• [EXERCISE PROMPT]:
Transcribe the items word for word, beginning with the line containing "Image resolution: width=1068" and ending with the line containing "pyautogui.click(x=493, y=88)", both included.

====== DATASET ROWS ======

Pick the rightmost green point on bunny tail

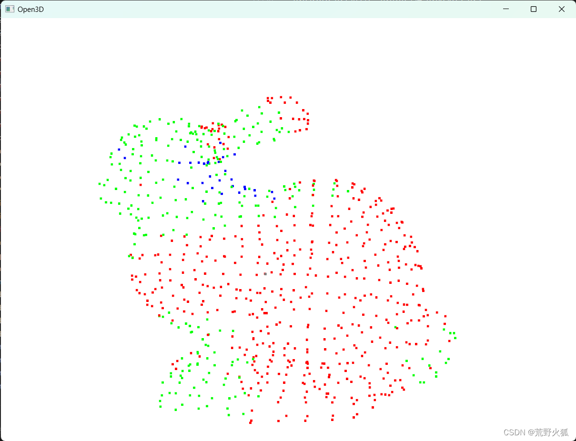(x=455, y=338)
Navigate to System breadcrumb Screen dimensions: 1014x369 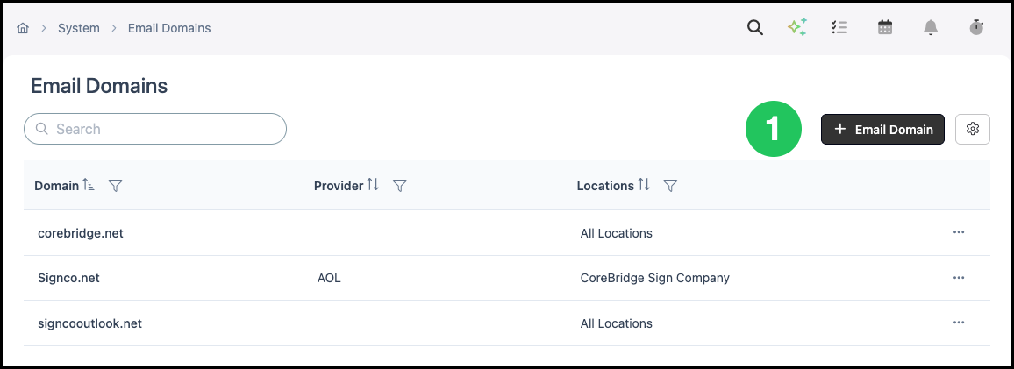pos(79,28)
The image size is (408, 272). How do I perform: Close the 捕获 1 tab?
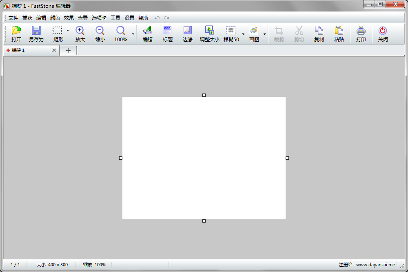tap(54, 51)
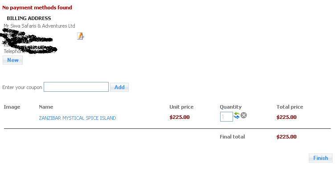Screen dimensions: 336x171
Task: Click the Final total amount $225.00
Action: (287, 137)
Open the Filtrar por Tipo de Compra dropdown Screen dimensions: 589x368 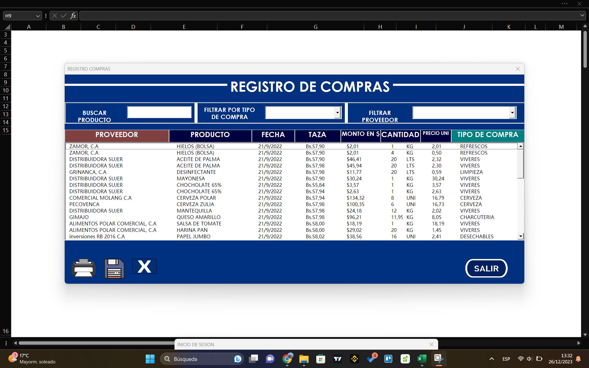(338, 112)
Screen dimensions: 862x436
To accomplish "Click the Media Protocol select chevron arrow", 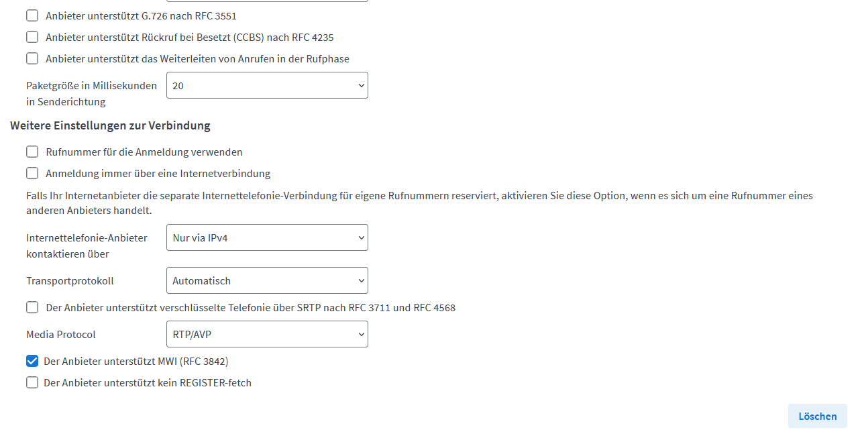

======
====== DATASET ROWS ======

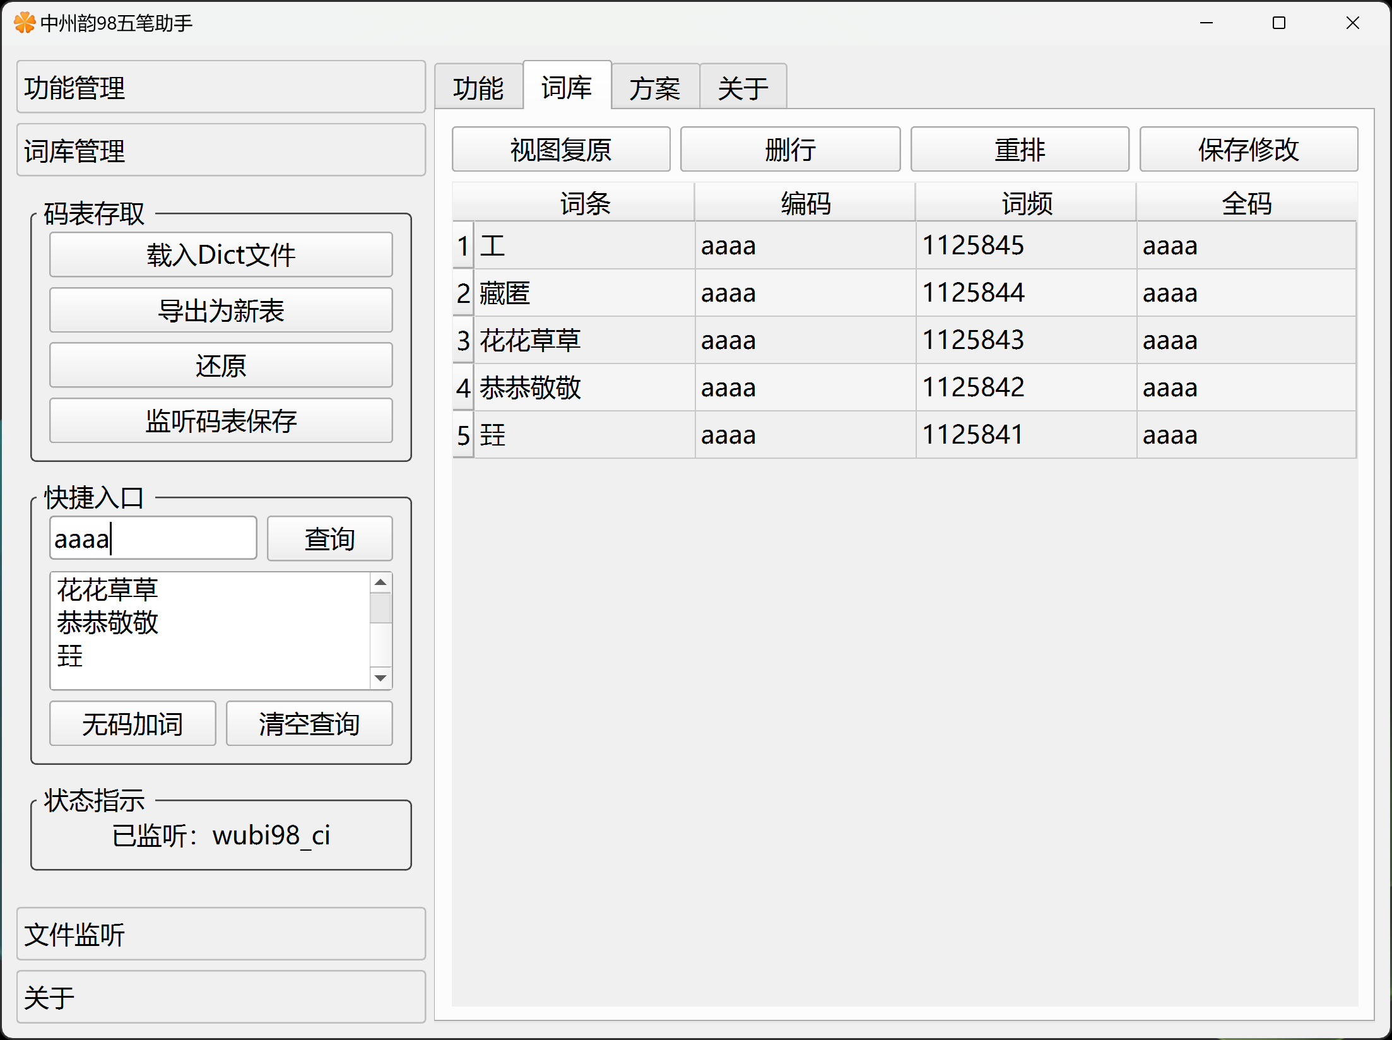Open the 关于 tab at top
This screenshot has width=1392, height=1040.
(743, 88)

======
====== DATASET ROWS ======

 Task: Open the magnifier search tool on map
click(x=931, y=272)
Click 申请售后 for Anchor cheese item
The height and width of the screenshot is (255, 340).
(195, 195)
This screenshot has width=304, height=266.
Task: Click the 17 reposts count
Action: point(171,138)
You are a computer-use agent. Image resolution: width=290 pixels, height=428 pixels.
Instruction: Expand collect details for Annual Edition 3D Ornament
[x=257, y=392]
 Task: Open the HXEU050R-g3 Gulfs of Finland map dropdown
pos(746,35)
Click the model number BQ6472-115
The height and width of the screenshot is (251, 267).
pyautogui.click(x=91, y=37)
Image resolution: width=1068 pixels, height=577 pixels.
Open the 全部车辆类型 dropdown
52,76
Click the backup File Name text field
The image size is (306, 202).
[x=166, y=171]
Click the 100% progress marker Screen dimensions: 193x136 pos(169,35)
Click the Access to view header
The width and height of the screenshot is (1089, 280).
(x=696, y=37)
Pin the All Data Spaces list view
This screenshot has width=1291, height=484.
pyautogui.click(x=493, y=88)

======

• [REPLY]:
Image resolution: width=1068 pixels, height=577 pixels.
Open the 全部车辆类型 dropdown
52,76
Click the backup File Name text field
The image size is (306, 202).
[x=166, y=171]
Click the 100% progress marker Screen dimensions: 193x136 pos(169,35)
Click the Access to view header
The width and height of the screenshot is (1089, 280).
(x=696, y=37)
Pin the All Data Spaces list view
This screenshot has width=1291, height=484.
pyautogui.click(x=493, y=88)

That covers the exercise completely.